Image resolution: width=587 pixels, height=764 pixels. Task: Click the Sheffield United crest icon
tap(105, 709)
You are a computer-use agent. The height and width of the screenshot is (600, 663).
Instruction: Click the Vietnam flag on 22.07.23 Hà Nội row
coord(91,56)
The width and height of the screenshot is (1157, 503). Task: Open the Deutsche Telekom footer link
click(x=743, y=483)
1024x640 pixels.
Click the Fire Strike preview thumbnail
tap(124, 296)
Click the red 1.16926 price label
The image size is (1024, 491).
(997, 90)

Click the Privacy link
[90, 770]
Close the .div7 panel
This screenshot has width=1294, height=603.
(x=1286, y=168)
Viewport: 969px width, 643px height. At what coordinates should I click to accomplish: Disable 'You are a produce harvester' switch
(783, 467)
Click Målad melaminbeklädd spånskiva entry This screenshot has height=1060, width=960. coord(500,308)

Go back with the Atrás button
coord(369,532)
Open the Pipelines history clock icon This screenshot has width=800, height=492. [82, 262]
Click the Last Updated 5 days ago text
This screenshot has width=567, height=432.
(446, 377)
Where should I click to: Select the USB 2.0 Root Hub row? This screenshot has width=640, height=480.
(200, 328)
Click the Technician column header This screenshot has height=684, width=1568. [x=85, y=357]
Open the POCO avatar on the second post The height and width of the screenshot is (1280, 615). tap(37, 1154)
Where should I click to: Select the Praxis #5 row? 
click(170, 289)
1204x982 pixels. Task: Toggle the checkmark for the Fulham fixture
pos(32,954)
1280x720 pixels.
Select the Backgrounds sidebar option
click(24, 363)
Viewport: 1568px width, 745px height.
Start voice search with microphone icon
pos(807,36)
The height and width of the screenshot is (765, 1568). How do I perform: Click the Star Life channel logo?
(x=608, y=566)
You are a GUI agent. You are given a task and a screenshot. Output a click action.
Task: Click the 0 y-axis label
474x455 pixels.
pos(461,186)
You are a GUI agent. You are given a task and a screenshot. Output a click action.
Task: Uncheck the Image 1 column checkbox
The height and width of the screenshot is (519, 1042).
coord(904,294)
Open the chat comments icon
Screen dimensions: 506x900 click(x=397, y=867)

::::::

#### WHAT YOU HAVE TO DO:
Return every line above in which the string "label" occurs.

#### REPLY:
Click the red 1.16926 price label
Task: Click the 0 y-axis label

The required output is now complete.